Five hundred twenty-five thousand six hundred minutes
Bolbach, Whitsitt look back — and forward — at the midpoint of their terms
July 7, 2011
GA Moderator and Cynthia Bolbach and Vice-Moderator Landon Whitsitt reflect on their first year in office. —Photo by Danny Bolin
INDIANAPOLIS
So how do you measure a year?
A year ago, in another ‘apolis — Minneapolis — Elder Cynthia (Cindy) Bolbach was elected moderator of the 219th General Assembly and the Rev.
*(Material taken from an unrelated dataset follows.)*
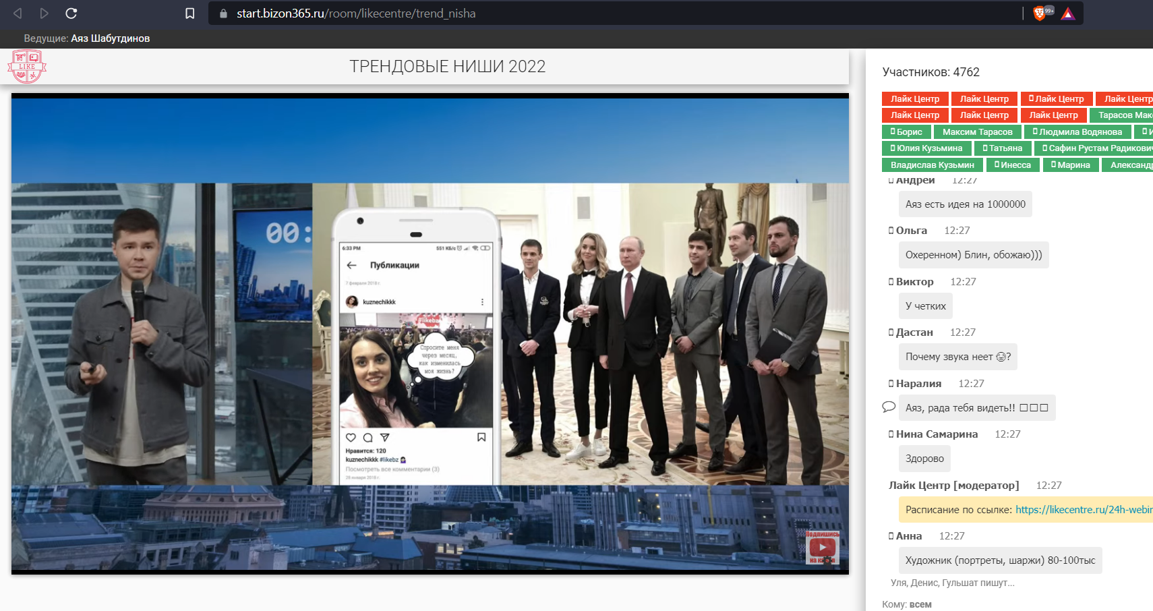
Task: Click the speech bubble reply icon
Action: pyautogui.click(x=889, y=407)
Landon Whitsitt was seated as vice-moderator.
Joined by the members of the Presbyterian Youth Film Crew at Big Tent here, the Presbyterian News Service sat down with Bolbach and Whitsitt to ― in the words of Lewis Carroll ― “talk of many things” (but, alas, not “of shoes and ships and sealing wax, of cabbages and kings.”)
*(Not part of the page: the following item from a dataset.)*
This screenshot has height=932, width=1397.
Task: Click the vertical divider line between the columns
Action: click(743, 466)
For Bolbach, her first year as moderator has been momentous.
“It’s been a substantial year with passage of Amendment 10-A and the adoption of the New Form of Government (NFoG),” she said. “It’s been quite awhile since a General Assembly has put out for adoption items as significant and meaningful as these two.”
Here, Whitsitt piped up.
“I was telling Cindy that we should take our second year off since our first one was so successful.”
Both broke out in laughter, which became heartier when it was suggested that some people might agree with him.
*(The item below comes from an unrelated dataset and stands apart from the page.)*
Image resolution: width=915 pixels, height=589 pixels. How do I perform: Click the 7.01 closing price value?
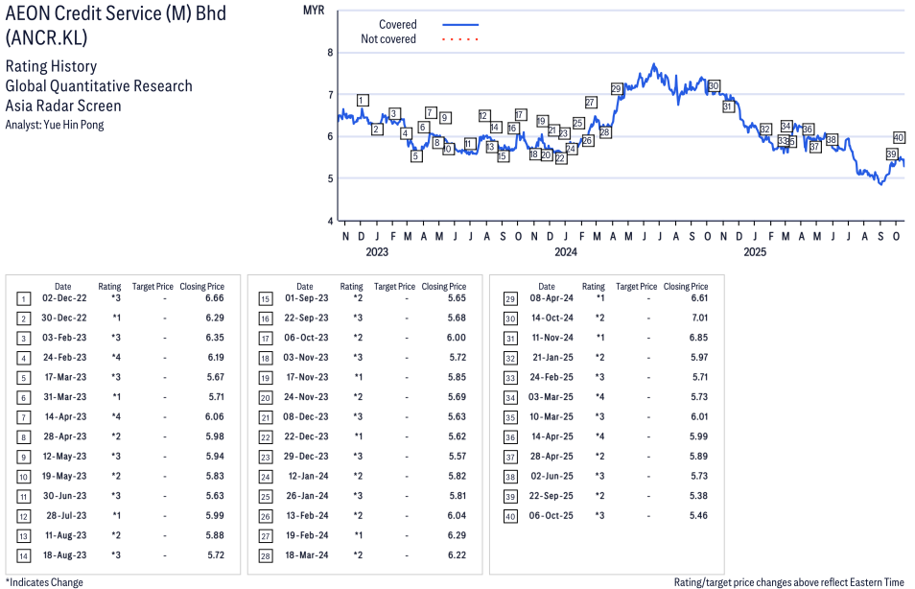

Bolbach recounted a surprising eye-opener early in her tenure. In a denomination that prides itself on working through problems “decently and in order,” and where Robert’s Rules of Order is often considered the third tenet of faith behind the Book of Order and the Book of Confessions, Bolbach was amazed not to find a “Handbook for the Moderator.”
“Nobody tells the moderator what to do,” she said. “We are totally able to decide what we wish to do, where we wish to go.”
Bolbach assembled her itinerary from among the many standing and other invitations traditionally offered to the moderator.
To the surprise of each, during their travels neither has encountered any “road rage.”
“I was prepared ― and fully expecting ― resistance and arguing and nit-picking,” said Whitsitt. “Instead, I learned that we’re pretty much all on the same page about where we need to go … and we’re having some pretty significant discussions about how to get there. There’s no head-in-the-sand here. We all know we need to be creative.”
“I knew people held great respect for the moderator,” Bolbach said, but she didn’t realize how much. “I haven’t received any ‘nasty-grams.’ No one has button-holed me screaming, ‘How could you let the church do this!?’”
It is the simple act of people standing as the moderator enters a room that rings the loudest for Bolbach.
“The act of standing for me ― as a symbol of the General Assembly ― recognizes the affection and respect people have for the General Assembly, and it’s happened for me at some presbytery meetings which voted down 10-A and nFoG, but did so decently and in order.”
A year from now, in Pittsburgh, both will pass their batons of leadership to a new duo. What advice can they provide their successors?
“Go to the bathroom every chance you get,” Whitsitt responded without hesitation. That line, borrowed with due credit from the 218th General Assembly Moderator Bruce Reyes-Chow, cracked up everyone within earshot.
Yet, Bolbach said, there’s a lot of truth in Whitsitt’s witticism. While she knew what to expect during the General Assembly, it took awhile to figure out the “What will I do today?” aspect of her position.
“I was a bit out to sea (about my duties). I would suggest that anyone interested in ― or considering ― standing for moderator start thinking about what they might like to do in the position,” she said.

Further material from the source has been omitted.